>>>>

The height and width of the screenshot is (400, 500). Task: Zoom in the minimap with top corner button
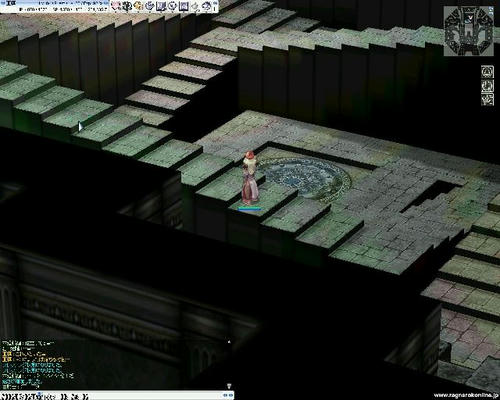491,9
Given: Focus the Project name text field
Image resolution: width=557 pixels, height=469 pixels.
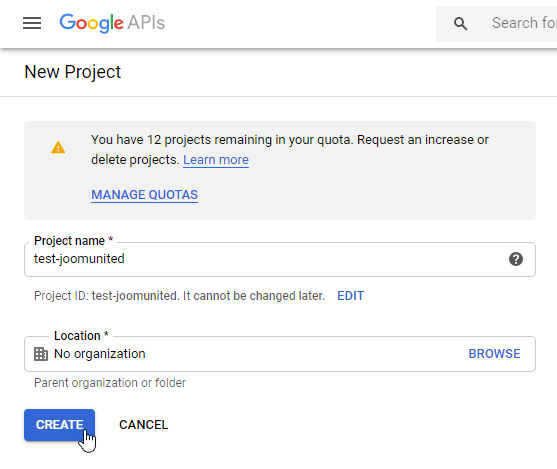Looking at the screenshot, I should (x=280, y=259).
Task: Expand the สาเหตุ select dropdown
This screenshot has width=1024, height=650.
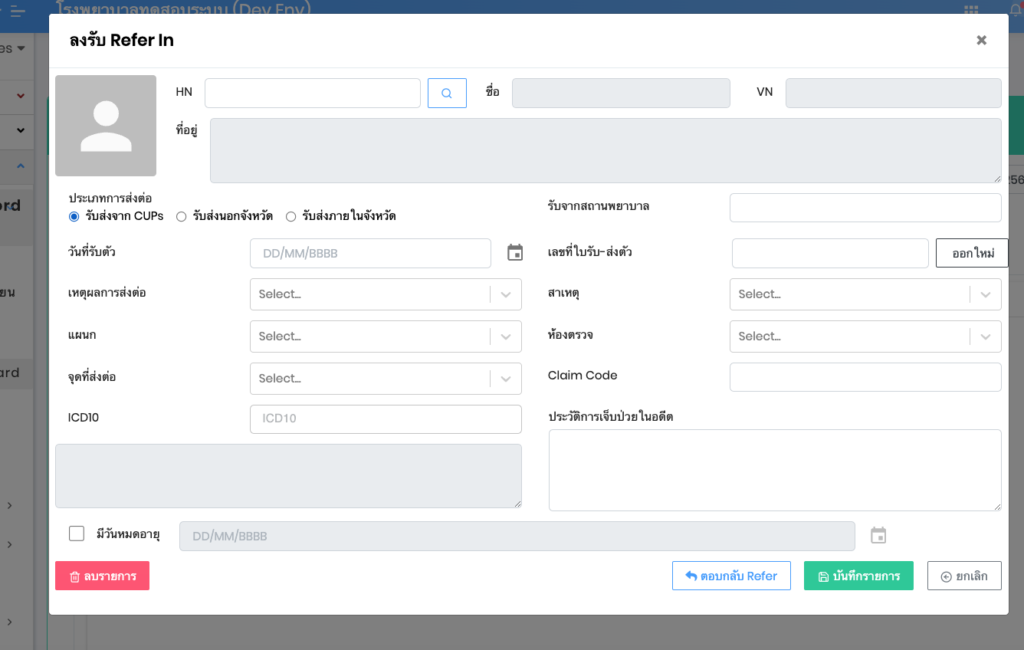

<<<<

Your answer must be an exact copy of the lines from the one with "Task: Expand the สาเหตุ select dropdown" through the final line of the data, both included, without any pictures.

* RESPONSE TO THE TASK:
Task: Expand the สาเหตุ select dropdown
This screenshot has width=1024, height=650.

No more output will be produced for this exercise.